How many separate lines in this material contain the string "agent"? Respond with the number alone.

STUDY MATERIAL →
________

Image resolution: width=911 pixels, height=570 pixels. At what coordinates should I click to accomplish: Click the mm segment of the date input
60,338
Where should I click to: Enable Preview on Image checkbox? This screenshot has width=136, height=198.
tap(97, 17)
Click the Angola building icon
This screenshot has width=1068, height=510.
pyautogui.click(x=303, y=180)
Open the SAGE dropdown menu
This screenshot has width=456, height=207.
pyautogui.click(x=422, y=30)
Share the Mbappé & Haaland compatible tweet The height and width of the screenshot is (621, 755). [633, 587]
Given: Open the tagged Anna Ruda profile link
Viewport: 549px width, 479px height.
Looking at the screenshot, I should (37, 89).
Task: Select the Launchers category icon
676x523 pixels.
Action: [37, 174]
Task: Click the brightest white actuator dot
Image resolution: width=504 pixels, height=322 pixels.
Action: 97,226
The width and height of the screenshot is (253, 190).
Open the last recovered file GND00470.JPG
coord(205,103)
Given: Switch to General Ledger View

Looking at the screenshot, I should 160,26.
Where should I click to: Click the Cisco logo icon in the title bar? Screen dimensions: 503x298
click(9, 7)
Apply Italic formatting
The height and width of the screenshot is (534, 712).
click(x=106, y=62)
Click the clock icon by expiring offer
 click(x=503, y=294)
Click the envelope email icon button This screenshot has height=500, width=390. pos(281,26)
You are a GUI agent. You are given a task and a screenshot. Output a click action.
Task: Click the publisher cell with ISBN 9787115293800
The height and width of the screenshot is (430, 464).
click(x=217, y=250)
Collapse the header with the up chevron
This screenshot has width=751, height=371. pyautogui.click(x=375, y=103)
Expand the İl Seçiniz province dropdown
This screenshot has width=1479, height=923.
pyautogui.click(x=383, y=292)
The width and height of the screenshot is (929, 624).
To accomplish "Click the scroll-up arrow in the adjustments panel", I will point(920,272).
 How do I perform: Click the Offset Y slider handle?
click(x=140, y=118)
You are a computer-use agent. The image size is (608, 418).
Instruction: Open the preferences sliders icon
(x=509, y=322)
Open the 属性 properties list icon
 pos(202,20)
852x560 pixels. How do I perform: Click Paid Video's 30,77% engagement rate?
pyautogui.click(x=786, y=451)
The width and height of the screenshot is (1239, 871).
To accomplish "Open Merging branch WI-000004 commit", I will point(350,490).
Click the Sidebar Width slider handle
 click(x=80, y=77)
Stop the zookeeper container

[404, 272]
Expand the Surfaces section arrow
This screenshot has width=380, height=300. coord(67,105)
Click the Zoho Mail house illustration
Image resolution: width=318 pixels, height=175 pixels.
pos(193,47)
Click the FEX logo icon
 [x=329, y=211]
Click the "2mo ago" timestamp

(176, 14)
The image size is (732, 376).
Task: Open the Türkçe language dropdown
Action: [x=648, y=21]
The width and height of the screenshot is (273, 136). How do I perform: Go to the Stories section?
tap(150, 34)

________

RESULT FOR THIS EXERCISE →
2